What you are asked to do
Using the material that follows, output exactly the lines from the one containing "667x353 pixels." through the one containing "Select the first product image thumbnail", with both ends kept.

Extracted records
━━━━━━━━━━
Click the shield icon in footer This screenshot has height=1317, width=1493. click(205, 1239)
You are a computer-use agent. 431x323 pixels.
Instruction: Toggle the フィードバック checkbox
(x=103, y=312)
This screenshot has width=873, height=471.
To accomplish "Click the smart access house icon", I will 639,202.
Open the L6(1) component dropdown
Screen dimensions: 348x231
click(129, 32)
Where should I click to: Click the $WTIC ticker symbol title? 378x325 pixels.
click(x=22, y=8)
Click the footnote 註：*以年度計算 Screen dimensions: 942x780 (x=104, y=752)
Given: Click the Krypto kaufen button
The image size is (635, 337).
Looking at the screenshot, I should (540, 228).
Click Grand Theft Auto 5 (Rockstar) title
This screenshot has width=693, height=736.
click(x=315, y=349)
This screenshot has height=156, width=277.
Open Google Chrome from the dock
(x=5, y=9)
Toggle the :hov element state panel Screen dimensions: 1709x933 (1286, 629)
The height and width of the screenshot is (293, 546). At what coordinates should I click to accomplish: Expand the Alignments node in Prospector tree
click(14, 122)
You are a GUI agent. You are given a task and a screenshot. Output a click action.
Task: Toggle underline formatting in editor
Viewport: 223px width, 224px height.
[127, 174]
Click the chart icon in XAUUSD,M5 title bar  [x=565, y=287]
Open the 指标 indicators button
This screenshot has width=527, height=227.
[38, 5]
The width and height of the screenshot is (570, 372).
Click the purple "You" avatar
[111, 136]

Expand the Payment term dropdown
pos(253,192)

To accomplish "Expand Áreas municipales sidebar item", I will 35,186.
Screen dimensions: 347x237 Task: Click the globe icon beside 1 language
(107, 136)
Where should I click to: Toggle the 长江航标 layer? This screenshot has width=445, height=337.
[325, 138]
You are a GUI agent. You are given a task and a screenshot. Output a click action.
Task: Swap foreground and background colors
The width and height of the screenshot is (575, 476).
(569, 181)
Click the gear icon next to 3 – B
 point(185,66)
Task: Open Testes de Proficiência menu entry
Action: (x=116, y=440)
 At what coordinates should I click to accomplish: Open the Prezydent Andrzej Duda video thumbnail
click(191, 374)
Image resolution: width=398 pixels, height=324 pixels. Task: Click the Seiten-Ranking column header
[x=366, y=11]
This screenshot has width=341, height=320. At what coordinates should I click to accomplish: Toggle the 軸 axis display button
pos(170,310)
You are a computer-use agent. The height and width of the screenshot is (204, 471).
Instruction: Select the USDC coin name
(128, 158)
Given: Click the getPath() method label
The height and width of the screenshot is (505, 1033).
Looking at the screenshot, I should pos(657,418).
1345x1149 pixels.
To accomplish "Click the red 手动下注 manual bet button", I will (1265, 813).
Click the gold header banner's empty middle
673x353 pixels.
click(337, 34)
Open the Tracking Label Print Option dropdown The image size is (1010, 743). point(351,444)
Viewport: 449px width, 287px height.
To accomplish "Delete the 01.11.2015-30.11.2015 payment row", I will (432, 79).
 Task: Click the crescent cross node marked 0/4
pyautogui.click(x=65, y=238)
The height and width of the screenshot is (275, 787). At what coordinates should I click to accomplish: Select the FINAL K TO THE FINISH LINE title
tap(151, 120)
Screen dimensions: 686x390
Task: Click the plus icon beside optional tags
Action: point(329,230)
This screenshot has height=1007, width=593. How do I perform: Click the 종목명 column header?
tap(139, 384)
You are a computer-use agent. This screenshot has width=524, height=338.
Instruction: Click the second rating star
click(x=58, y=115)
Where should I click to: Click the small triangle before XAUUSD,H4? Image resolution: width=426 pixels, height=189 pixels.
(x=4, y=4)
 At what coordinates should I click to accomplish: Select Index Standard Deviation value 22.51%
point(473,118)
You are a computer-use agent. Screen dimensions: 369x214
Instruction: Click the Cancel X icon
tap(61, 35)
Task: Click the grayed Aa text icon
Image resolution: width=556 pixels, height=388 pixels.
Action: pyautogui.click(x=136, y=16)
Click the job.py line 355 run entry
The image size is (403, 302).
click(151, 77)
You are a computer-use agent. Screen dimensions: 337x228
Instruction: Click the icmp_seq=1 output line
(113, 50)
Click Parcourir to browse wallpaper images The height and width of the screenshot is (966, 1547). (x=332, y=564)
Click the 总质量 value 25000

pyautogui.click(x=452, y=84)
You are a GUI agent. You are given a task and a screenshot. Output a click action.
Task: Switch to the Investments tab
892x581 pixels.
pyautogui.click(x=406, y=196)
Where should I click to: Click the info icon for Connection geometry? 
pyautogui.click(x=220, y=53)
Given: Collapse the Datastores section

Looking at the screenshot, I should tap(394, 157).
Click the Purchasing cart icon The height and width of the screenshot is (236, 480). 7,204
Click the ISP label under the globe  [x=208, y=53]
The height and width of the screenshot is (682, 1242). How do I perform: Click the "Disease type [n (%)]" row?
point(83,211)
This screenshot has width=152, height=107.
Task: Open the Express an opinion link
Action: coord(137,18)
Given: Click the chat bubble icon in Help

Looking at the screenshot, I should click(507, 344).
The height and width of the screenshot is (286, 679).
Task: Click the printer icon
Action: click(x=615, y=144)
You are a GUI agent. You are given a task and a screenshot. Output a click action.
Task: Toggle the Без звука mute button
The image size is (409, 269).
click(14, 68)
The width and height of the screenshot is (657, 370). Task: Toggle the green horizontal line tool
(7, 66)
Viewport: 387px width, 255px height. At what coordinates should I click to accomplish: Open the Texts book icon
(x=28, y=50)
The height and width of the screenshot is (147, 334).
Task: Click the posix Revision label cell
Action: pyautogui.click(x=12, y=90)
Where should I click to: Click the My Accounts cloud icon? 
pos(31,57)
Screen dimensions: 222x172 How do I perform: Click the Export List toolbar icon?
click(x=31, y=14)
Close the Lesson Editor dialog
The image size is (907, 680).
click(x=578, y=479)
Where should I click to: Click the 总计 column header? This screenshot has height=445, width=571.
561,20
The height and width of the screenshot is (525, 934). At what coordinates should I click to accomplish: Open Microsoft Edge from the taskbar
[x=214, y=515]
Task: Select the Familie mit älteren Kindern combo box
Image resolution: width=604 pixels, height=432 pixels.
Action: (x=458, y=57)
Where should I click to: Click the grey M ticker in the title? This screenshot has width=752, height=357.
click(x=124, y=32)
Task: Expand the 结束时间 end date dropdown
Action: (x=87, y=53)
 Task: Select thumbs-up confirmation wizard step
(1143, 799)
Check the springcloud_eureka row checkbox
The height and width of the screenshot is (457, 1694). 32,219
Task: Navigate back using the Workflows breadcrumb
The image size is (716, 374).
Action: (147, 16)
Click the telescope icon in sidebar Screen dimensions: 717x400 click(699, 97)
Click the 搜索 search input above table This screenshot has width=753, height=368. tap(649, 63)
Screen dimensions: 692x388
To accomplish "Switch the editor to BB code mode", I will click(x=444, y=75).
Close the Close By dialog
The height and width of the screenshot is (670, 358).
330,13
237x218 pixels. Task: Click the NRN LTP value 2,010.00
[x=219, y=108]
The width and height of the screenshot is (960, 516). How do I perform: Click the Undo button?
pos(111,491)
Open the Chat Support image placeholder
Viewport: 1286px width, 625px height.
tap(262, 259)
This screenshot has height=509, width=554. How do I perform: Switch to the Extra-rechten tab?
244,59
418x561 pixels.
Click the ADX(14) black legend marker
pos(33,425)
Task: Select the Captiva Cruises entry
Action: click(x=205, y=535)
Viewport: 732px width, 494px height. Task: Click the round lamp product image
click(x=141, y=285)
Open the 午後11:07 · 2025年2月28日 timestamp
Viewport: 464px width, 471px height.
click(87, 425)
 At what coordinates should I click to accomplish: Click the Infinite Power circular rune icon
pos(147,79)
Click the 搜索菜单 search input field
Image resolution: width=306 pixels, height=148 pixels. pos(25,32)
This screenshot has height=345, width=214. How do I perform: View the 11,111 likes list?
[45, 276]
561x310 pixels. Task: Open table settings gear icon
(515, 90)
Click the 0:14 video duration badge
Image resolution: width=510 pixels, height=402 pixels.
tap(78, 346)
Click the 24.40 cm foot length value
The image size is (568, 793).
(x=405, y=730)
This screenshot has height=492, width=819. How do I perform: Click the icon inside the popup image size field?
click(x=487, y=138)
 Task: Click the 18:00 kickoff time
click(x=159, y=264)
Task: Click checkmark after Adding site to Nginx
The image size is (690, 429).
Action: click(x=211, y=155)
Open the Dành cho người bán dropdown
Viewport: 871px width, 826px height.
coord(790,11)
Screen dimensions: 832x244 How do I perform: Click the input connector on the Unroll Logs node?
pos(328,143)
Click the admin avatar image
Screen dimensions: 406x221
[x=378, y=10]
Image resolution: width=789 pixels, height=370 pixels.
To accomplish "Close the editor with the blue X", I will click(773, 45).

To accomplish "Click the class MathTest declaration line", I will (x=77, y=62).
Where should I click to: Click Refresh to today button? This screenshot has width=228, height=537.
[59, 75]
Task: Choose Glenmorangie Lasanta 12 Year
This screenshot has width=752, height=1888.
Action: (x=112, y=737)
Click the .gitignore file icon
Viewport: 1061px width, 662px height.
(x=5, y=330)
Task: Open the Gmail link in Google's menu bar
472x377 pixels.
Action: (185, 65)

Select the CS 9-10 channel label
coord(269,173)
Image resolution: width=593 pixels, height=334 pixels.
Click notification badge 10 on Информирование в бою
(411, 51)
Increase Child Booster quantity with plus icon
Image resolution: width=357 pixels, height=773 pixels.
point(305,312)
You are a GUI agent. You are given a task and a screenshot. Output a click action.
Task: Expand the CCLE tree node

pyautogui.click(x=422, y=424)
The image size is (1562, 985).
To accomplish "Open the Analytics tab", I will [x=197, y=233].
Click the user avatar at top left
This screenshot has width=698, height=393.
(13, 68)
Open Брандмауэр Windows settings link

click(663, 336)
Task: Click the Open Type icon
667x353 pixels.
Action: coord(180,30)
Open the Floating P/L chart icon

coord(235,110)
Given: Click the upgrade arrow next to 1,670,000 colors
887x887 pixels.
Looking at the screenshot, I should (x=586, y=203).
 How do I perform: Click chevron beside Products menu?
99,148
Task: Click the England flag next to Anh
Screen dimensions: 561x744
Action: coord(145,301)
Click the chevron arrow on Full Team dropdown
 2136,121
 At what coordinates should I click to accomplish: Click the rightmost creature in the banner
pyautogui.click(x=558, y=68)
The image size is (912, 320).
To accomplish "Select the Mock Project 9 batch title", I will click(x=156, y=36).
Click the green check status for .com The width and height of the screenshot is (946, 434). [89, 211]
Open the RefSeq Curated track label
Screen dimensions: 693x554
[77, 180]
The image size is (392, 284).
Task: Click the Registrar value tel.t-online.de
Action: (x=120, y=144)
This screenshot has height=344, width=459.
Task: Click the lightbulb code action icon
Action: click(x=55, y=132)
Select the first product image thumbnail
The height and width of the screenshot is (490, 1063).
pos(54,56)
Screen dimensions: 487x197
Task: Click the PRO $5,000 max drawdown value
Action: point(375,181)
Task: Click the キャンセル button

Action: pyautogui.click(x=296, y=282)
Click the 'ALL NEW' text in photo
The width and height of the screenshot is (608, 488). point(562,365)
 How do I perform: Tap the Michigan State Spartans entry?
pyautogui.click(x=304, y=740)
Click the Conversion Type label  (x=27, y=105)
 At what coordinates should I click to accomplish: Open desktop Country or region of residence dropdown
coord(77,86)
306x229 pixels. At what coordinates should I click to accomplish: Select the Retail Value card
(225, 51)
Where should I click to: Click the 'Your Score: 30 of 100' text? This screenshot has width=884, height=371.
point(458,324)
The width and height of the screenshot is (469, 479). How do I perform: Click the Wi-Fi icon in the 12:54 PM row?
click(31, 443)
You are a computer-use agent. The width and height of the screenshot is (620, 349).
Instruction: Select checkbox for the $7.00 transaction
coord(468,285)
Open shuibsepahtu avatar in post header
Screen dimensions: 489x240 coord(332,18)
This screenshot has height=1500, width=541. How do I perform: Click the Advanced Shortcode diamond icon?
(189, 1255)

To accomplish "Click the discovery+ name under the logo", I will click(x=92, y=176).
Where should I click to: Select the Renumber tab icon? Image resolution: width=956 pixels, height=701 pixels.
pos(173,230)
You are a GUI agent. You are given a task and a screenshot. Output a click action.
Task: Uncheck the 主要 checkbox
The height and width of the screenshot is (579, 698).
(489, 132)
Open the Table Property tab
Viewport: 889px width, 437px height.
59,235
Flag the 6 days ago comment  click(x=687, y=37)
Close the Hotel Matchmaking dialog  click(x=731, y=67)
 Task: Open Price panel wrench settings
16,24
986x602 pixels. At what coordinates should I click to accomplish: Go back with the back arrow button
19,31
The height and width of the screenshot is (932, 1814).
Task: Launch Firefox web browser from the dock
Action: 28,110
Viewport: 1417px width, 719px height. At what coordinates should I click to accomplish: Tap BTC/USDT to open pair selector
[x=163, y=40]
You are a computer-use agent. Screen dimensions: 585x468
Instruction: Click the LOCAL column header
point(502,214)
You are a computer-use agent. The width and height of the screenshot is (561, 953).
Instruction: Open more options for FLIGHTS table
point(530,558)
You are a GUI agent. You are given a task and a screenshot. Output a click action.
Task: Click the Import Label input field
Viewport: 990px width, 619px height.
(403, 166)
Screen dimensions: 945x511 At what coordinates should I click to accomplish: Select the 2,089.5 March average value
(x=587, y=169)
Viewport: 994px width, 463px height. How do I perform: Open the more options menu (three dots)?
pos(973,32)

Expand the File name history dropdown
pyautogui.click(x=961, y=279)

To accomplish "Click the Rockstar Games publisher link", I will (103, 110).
━━━━━━━━━━
Result below
667x353 pixels.
Action: coord(180,30)
Open the Floating P/L chart icon

coord(235,110)
Given: Click the upgrade arrow next to 1,670,000 colors
887x887 pixels.
Looking at the screenshot, I should (x=586, y=203).
 How do I perform: Click chevron beside Products menu?
99,148
Task: Click the England flag next to Anh
Screen dimensions: 561x744
Action: coord(145,301)
Click the chevron arrow on Full Team dropdown
 2136,121
 At what coordinates should I click to accomplish: Click the rightmost creature in the banner
pyautogui.click(x=558, y=68)
The image size is (912, 320).
To accomplish "Select the Mock Project 9 batch title", I will click(x=156, y=36).
Click the green check status for .com The width and height of the screenshot is (946, 434). [89, 211]
Open the RefSeq Curated track label
Screen dimensions: 693x554
[77, 180]
The image size is (392, 284).
Task: Click the Registrar value tel.t-online.de
Action: (x=120, y=144)
This screenshot has height=344, width=459.
Task: Click the lightbulb code action icon
Action: click(x=55, y=132)
Select the first product image thumbnail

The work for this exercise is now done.